═══ Entries supplied ═══

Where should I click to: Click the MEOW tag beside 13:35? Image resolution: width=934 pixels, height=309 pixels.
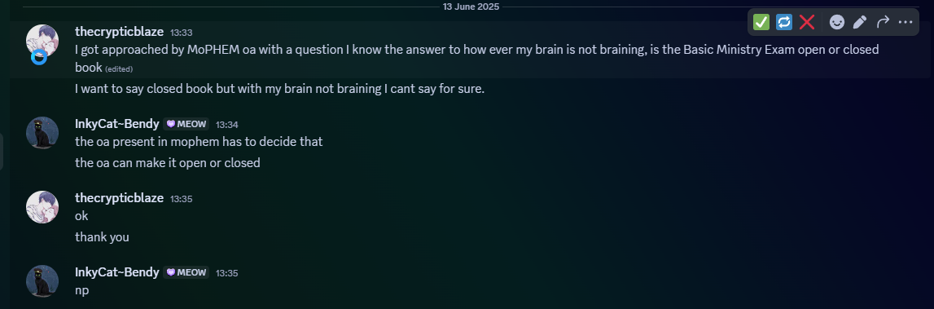(186, 272)
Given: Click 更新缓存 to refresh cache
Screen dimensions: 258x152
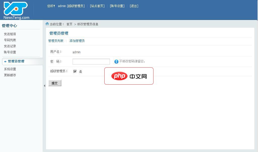Looking at the screenshot, I should tap(10, 75).
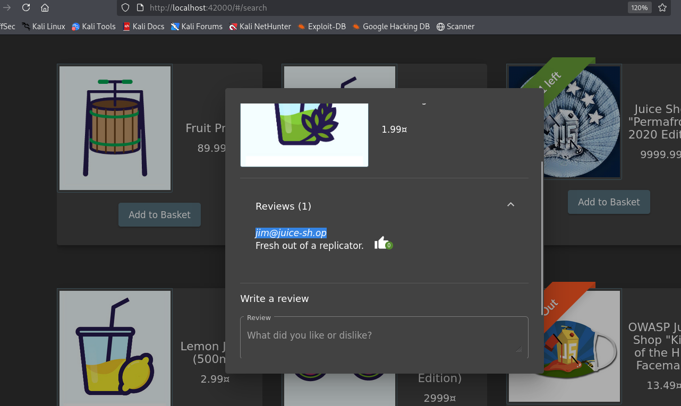Click the forward navigation arrow
This screenshot has height=406, width=681.
[x=7, y=7]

═══

**Work to complete**
Repeat the entries exactly, without pictures.

**Response to this task**
Where should I click to: Click the MEOW tag beside 13:35? Image resolution: width=934 pixels, height=309 pixels.
(186, 272)
Given: Click 更新缓存 to refresh cache
Screen dimensions: 258x152
Looking at the screenshot, I should tap(10, 75).
Click the forward navigation arrow
This screenshot has height=406, width=681.
[x=7, y=7]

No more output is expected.